> **Directions for this task**: Images are to be skipped; everything else in the records must be repeated exactly.
-- Opening Marker --
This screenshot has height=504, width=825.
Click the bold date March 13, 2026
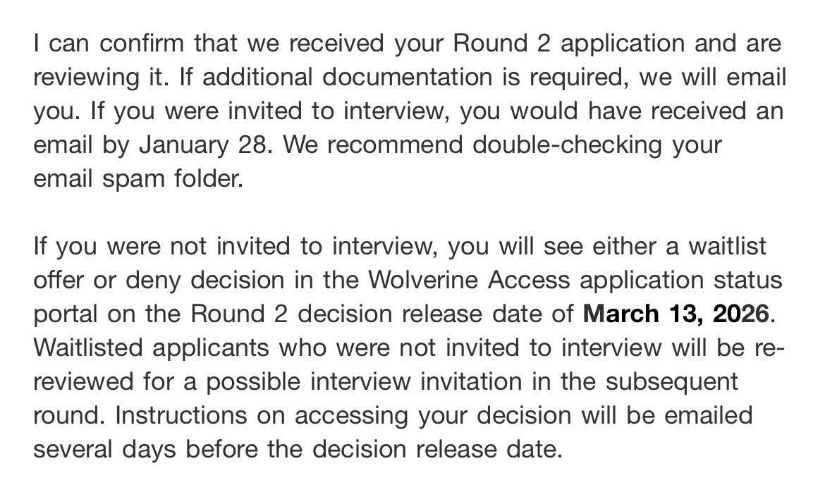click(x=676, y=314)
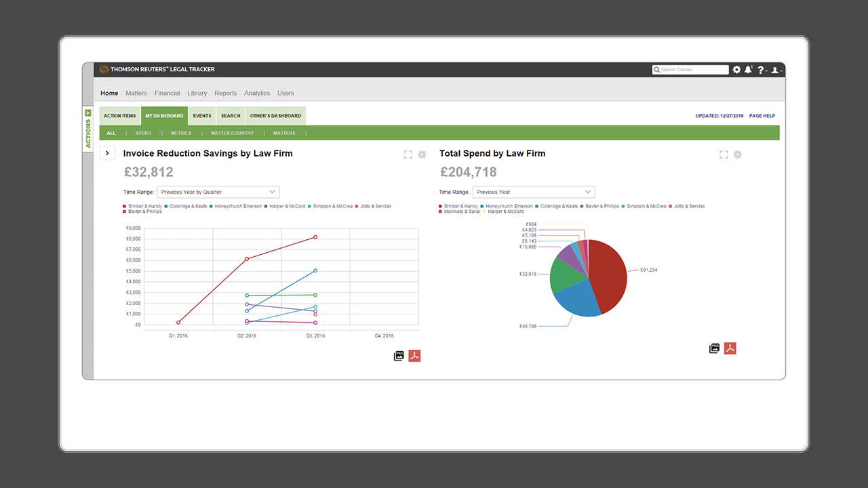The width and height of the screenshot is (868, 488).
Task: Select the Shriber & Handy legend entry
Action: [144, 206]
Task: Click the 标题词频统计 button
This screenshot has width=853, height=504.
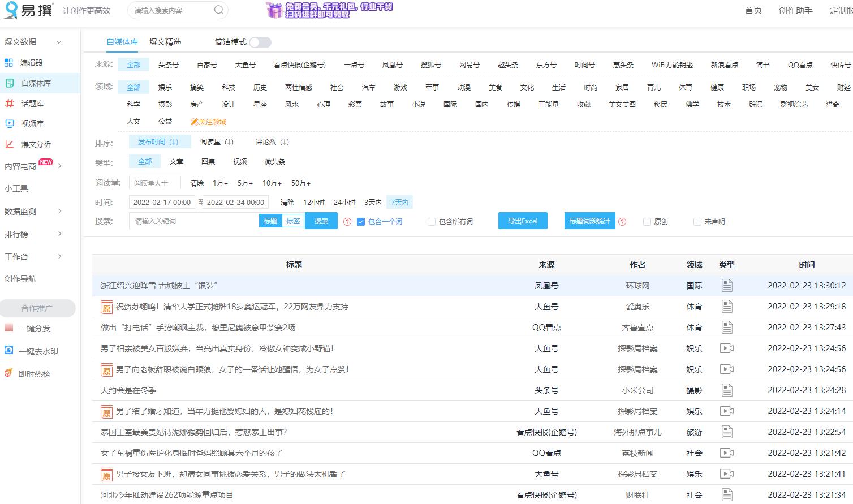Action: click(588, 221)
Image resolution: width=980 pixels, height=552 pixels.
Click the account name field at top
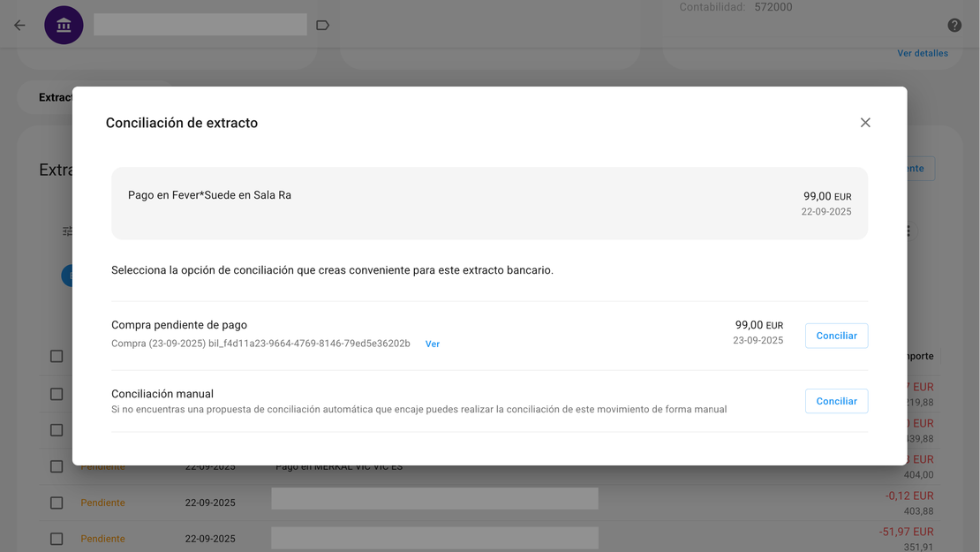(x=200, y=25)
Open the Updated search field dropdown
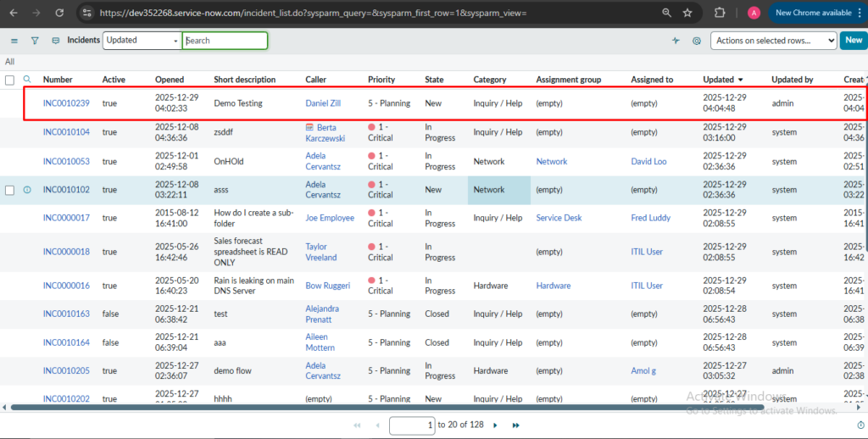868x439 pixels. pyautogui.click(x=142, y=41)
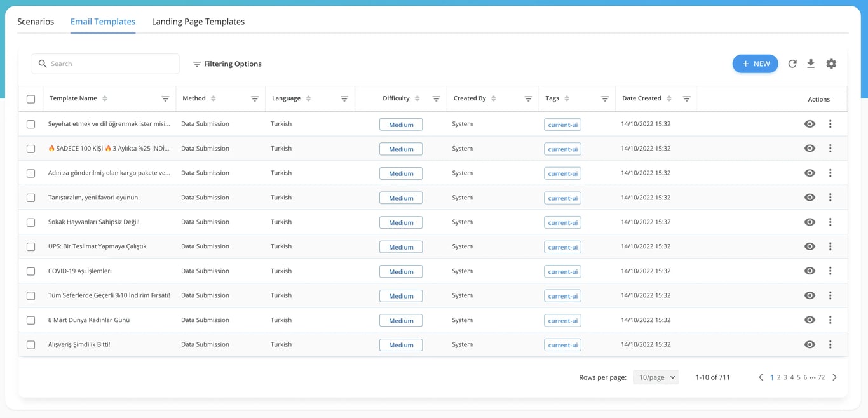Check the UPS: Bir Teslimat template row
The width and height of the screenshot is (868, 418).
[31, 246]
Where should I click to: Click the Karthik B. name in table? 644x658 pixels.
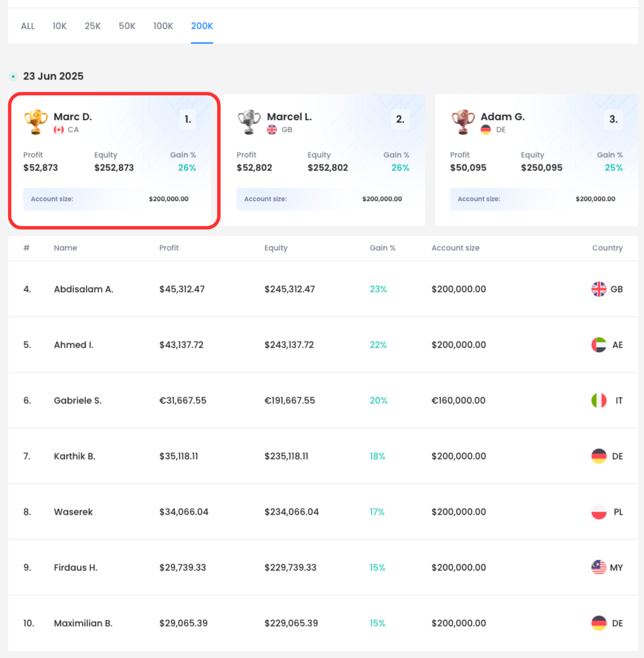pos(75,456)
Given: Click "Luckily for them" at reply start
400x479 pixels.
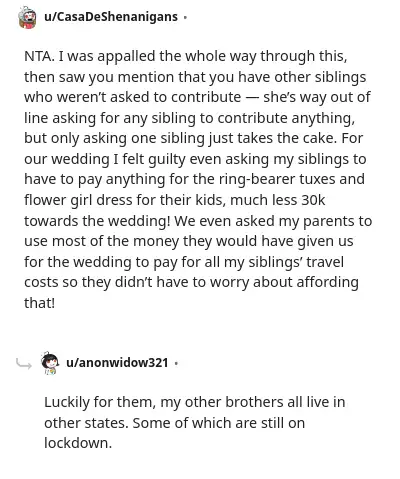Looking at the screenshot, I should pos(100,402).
-- Closing Marker --
> **Output for this task**:
This screenshot has height=504, width=825.
Click the bold date March 13, 2026
click(x=676, y=314)
The width and height of the screenshot is (868, 488).
Task: Select the Shriber & Handy legend entry
Action: [144, 206]
Task: Click the 标题词频统计 button
This screenshot has width=853, height=504.
Action: click(588, 221)
Image resolution: width=980 pixels, height=552 pixels.
Click the account name field at top
(x=200, y=25)
Open the Updated search field dropdown
868x439 pixels. pyautogui.click(x=142, y=41)
Check the UPS: Bir Teslimat template row
The width and height of the screenshot is (868, 418).
[31, 246]
Where should I click to: Click the Karthik B. name in table? 644x658 pixels.
pos(75,456)
Given: Click "Luckily for them" at reply start
400x479 pixels.
Looking at the screenshot, I should pos(100,402).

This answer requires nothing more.